Heritage Scotland

Challenging project preserves roof of one of Dundee’s finest buildings

Stately Camperdown House, DundeeA highly challenging conservation project is drawing to a close after a major repair of the roof of one of Dundee’s finest buildings.

The stately Camperdown House, set in the magnificent 395-acre Camperdown Park, has been described as “at the very highest rank of Scottish country houses.”

And it was Main Contractors Muirfield Contracts and Simpson and Brown Architects who were tasked in a commission from Camperdown’s owners, Dundee City Council, to repair the complex roofing of the country residence.

Camperdown House was erected by Admiral Duncan’s son and heir, Robert Dundas, 2nd Viscount Duncan of Camperdown.
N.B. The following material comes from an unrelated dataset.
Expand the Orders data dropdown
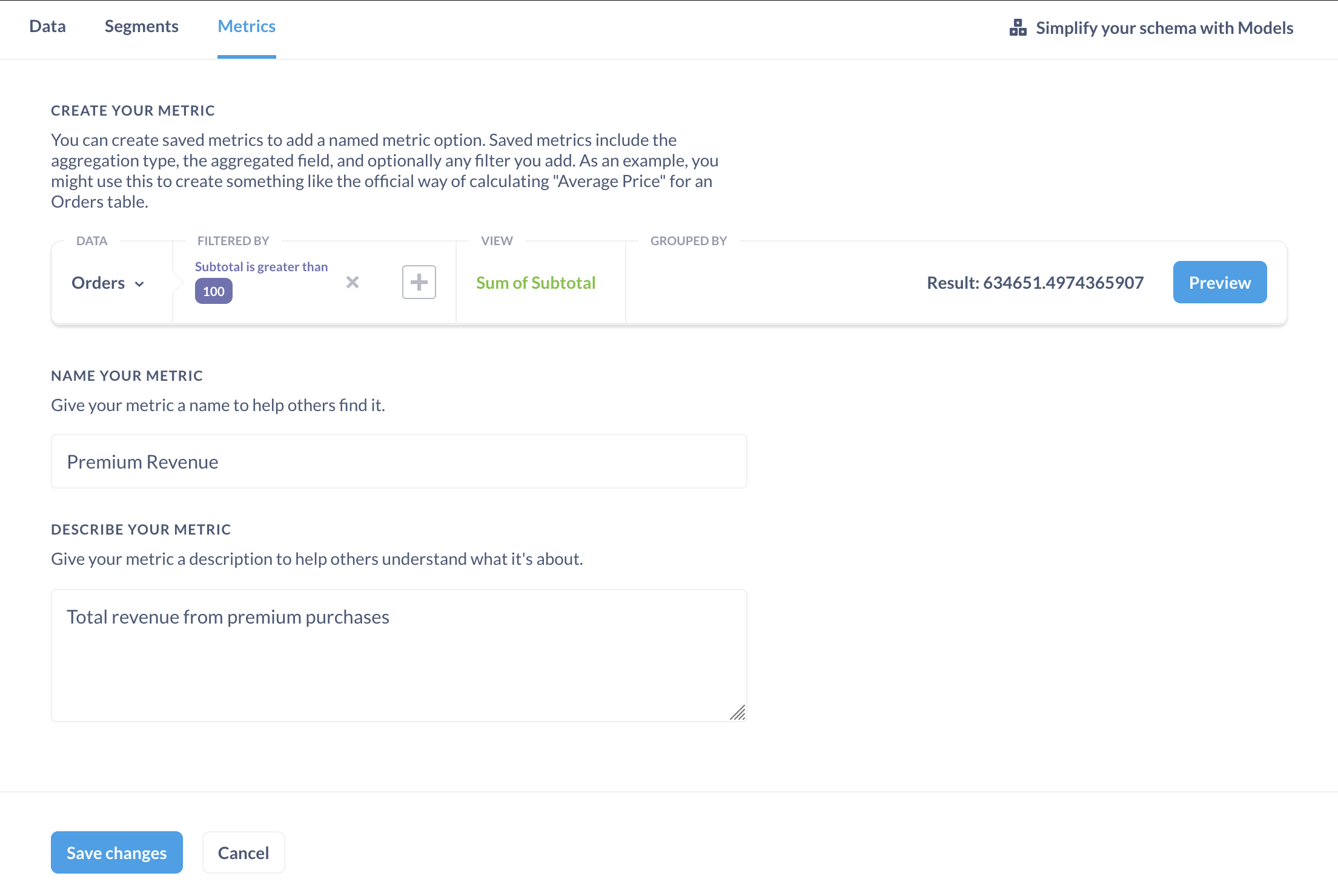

It was constructed between 1824 to 1828 to designs by leading Edinburgh architect, William Burn (1789-1870).

The family of Robert Dundas, 2nd Viscount Duncan of Camperdown, was actually created an Earl by King William IV in 1830, a retrospective honouring of Admiral Duncan.

Stately Camperdown House, Dundee

The title only lasted three generations, with both the third and fourth earls of Camperdown being brothers, the fourth Earl dying childless in 1933.
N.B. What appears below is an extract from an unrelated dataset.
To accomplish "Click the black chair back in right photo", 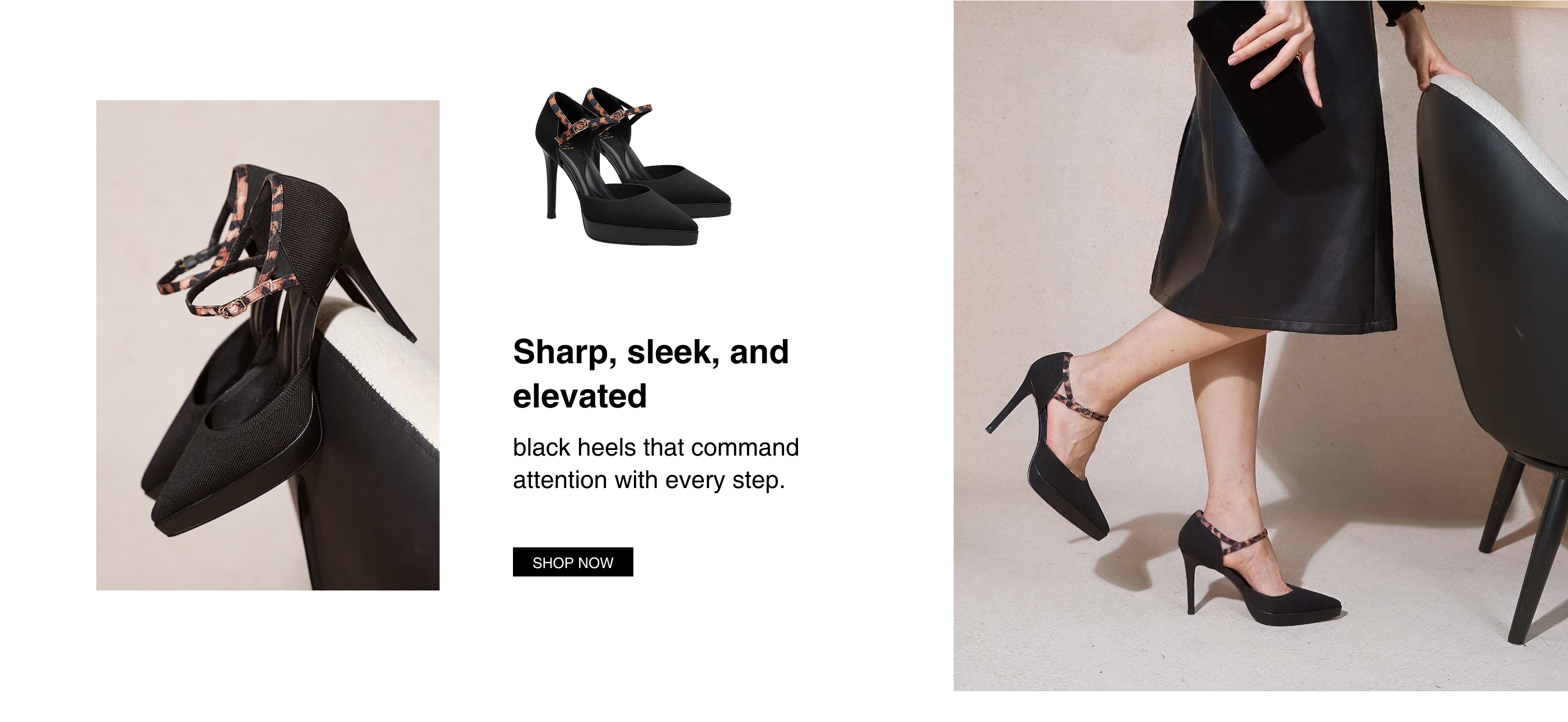I will (x=1491, y=274).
The last occupant of the house was their cousin, Georgiana Wilhelmina, Dowager Countess of Buckinghamshire, who died in 1937. The house contents were sold in a four day auction in 1941 and the house and estate were purchased by Dundee Corporation in 1946.

Burn’s finest design for a neo-classical mansion, it was built in a beautiful lemon white sandstone from Cullalo on the north shore of the Firth of Forth.

Stately Camperdown House, Dundee

The magnificent hexastyle (6 columns wide) Ionic portico on the short east side of the house is a perfect expression of the “Greek Revival” spirit. The main south facade is plainer with engaged pilasters which allows unrestricted enjoyment of the view over the gardens and the river Tay beyond.

It also allowed an uninterrupted sequence of sumptuous interconnecting ‘state’ rooms – the dining room, library and drawing room – along the south front.

The glory of the interior is the double height central hall or Saloon with an elegant Georgian fireplace and ‘scagliola’ pillars richly coloured to look like marble, the whole covered and lit with a painted glass cupola featuring in the centre Admiral Duncan’s coat of arms proudly showing his gold medal.

The complexities facing Simpson and Brown in restoring the roof of such a fine example of Scottish architecture were multi-faceted.

Stately Camperdown House, Dundee

Simpson and Brown’s Rachel Mayhew said the main house roof, was designed so that the roof pitches were hidden behind the parapet walls meaning that rain water was channelled into the building instead of away to the eaves. In order to protect the important interiors, while large areas of the roof coverings were lifted, a large temporary roof was constructed over the house.

A total of 39 pitches on the main house and 31 on vernacular roofs of the north ranges were stripped and reslated. Humidity in the roof spaces of the house was discovered to be high due to the existing non breathing roofing felt, so that was also stripped out and replaced before reslating.

One of the main areas of work involved the large central cupola over the saloon.

To get light in to the centre of the building Burns designed a double height saloon space with a balcony walkway at first floor level around the saloon topped with a fine double skinned cupola. The cupola has plain external glazing and the inner dome is made from leaded sliver stained, fired glass panels. When fired this sliver stain gives colours ranging from pale lemon to nicotine browns and reds.

The inner glass is made from kelp glass, so called due to the incorporation of seaweed ash to the glass during the melting process.  This glass was noted for its ability to take a stain well, even the difficult darker reds.  The works included the removal and restoration of the inner panes by a specialist glass conservator.

It was discovered that in the outer cupola a section of one of the main structural ring beams had dry rot and required to be cut out and replaced.

To do this the contractor had to take out all the inner cupola glazing in order to be able to scaffold and prop up the outer cupola from below, while the timber was cut out and replaced.

The entrance portico on the east side had at some point been covered with lead sheets fixed into stone. However, due a lack of fixings, the heavy lead sheets had ripped away from their fixings and slipped down the portico into the gutter and stopped rainwater running off the roof.

It was decided to strip the lead completely and apply a layer of plywood so that the lead could be secured properly to the plywood using the numerous fixings recommended by the Lead Sheet Association, thus avoiding damaging numbers of fixings into the dressed stone portico roof.